Your task is to return exactly the lines that run from the one containing "The width and" through the end of the listing below, without any pictures.

BEGIN

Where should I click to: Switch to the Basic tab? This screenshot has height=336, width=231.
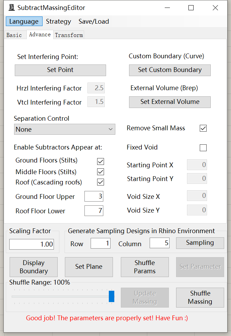(x=14, y=35)
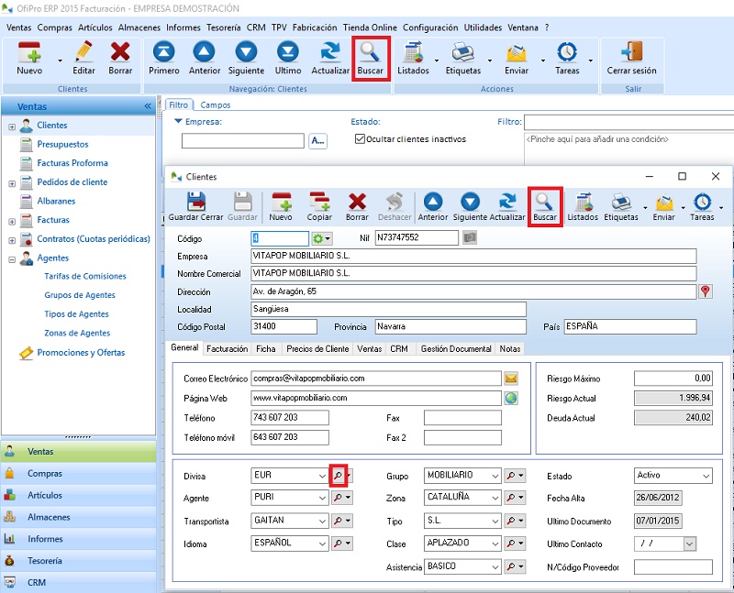Click the Buscar magnifier in main toolbar
Image resolution: width=734 pixels, height=593 pixels.
pos(371,58)
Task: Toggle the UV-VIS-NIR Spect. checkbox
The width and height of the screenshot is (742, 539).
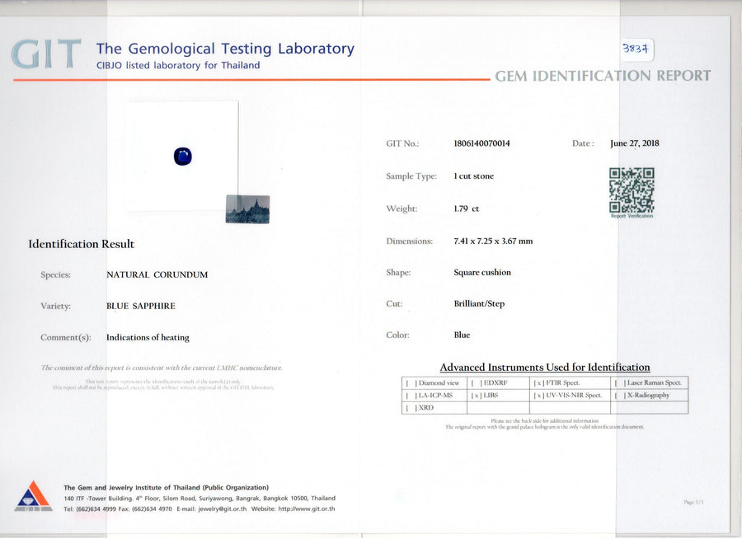Action: coord(538,396)
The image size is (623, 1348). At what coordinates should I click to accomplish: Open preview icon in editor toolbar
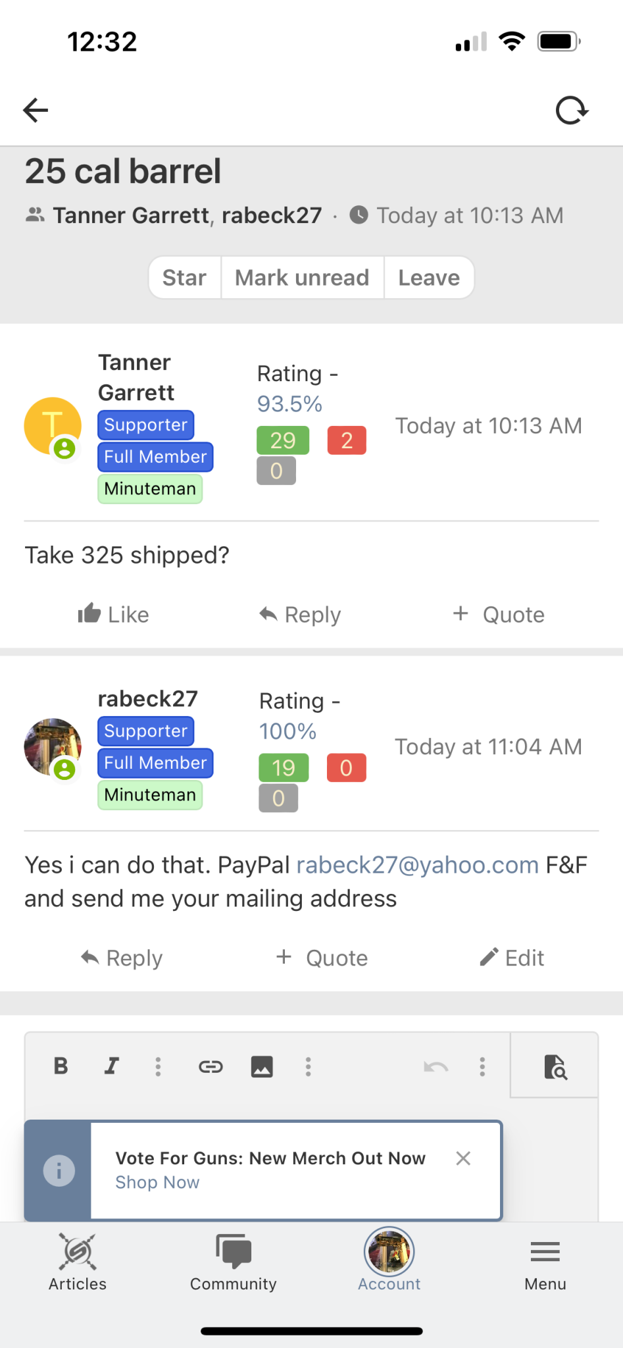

END

→ Written solution:
The width and height of the screenshot is (742, 539).
Action: coord(538,396)
The image size is (623, 1348). At what coordinates should I click to accomplish: Open preview icon in editor toolbar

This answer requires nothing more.